Exercise instructions ▸ An exact transcript is required of the lines below, from the one containing "Viewport: 1000px width, 600px" through the very last; leave every picture out of it.

[Data to use — start]

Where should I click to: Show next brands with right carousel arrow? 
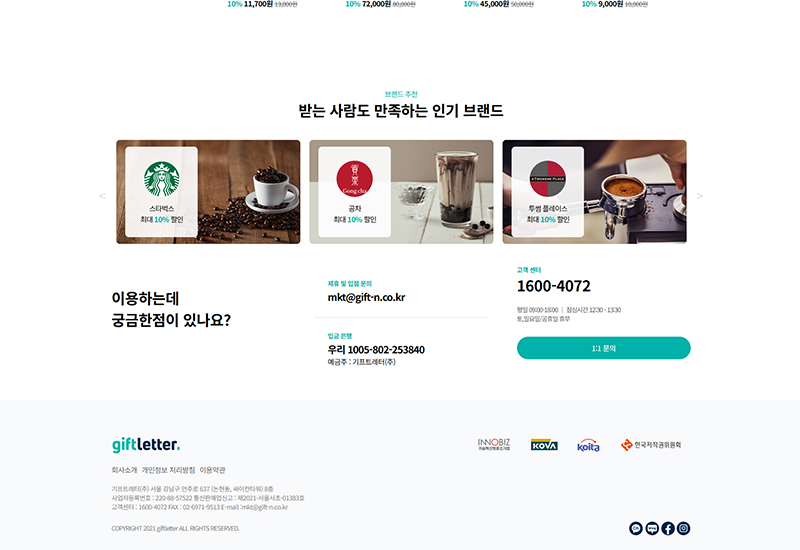click(699, 196)
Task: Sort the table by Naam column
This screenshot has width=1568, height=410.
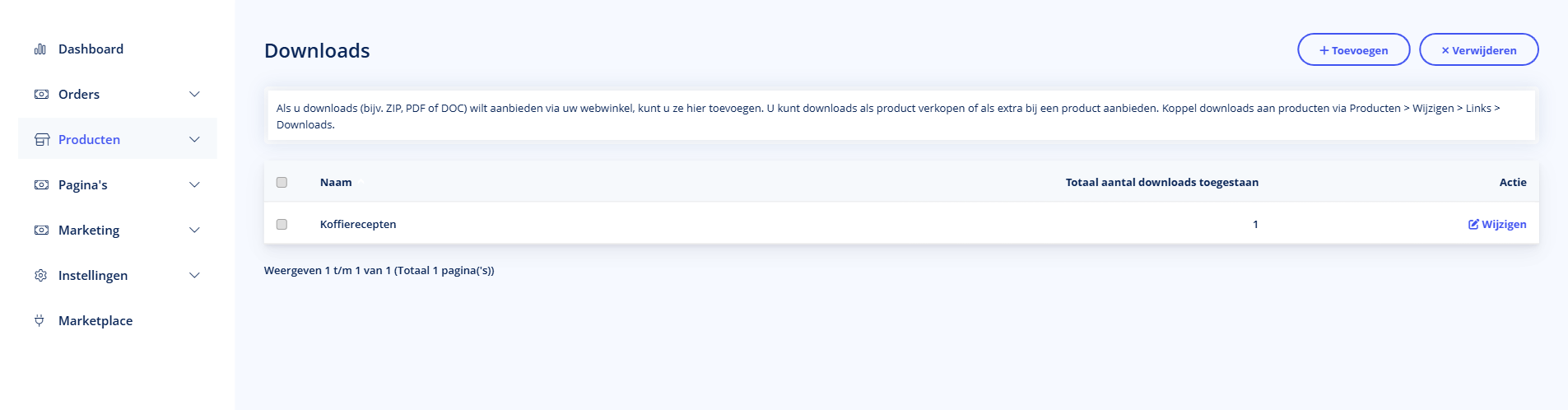Action: point(336,182)

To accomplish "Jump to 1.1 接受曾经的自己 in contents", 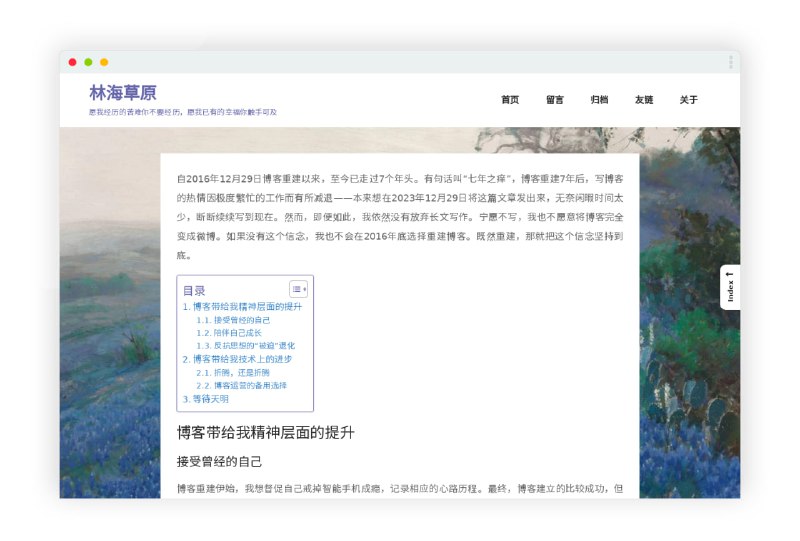I will point(233,320).
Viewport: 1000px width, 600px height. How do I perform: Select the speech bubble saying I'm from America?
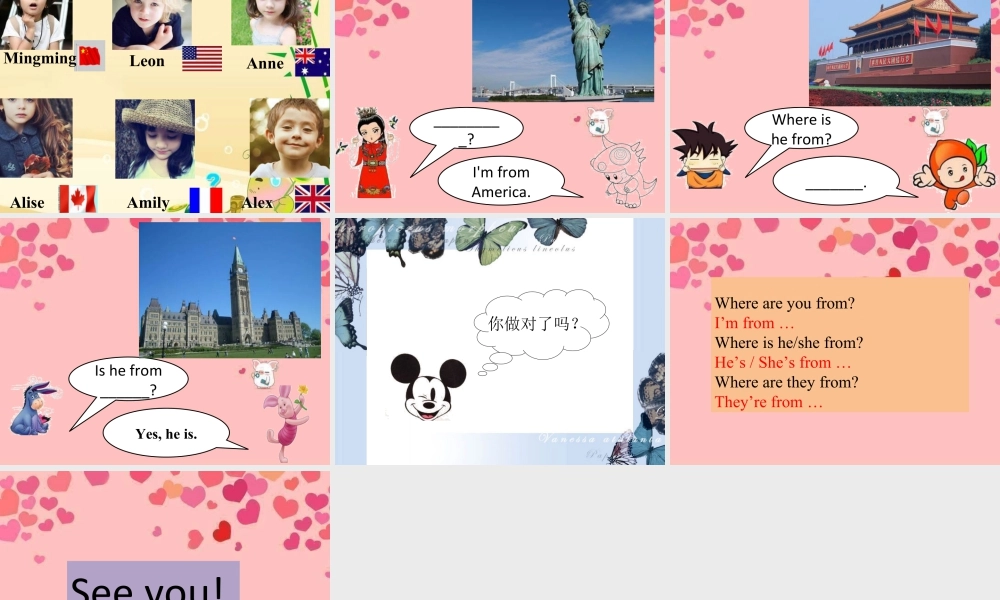500,181
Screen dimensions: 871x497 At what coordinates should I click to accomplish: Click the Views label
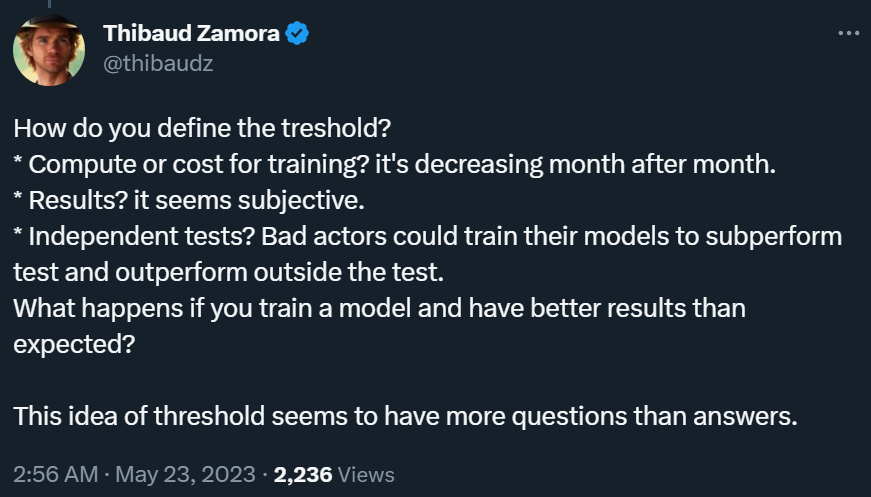[x=366, y=475]
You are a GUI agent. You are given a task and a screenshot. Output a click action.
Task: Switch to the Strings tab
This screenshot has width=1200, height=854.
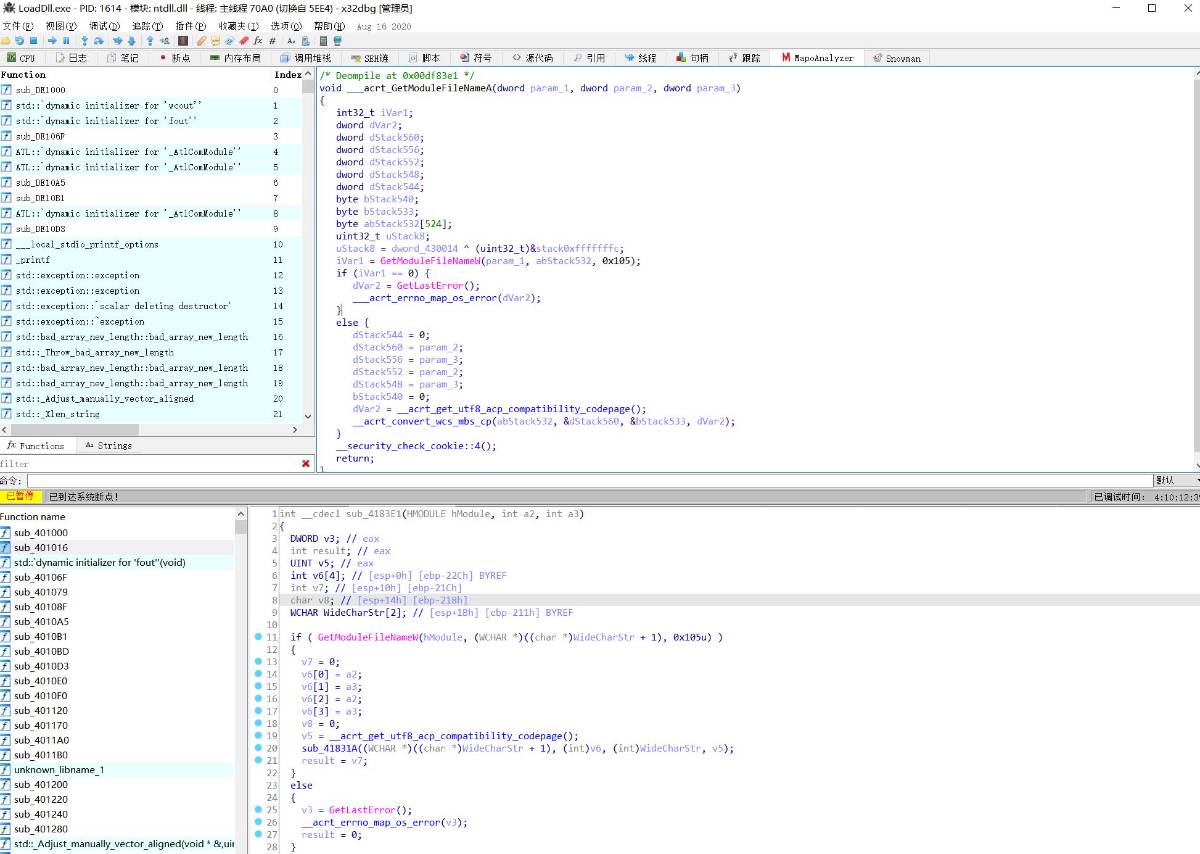tap(108, 446)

[Data to use — finish]

Result of the task ▸
Viewport: 1000px width, 600px height. How do I perform: Select the speech bubble saying I'm from America?
500,181
Screen dimensions: 871x497 At what coordinates should I click to accomplish: Click the Views label
[x=366, y=475]
You are a GUI agent. You are given a task and a screenshot. Output a click action.
Task: Switch to the Strings tab
This screenshot has width=1200, height=854.
tap(108, 446)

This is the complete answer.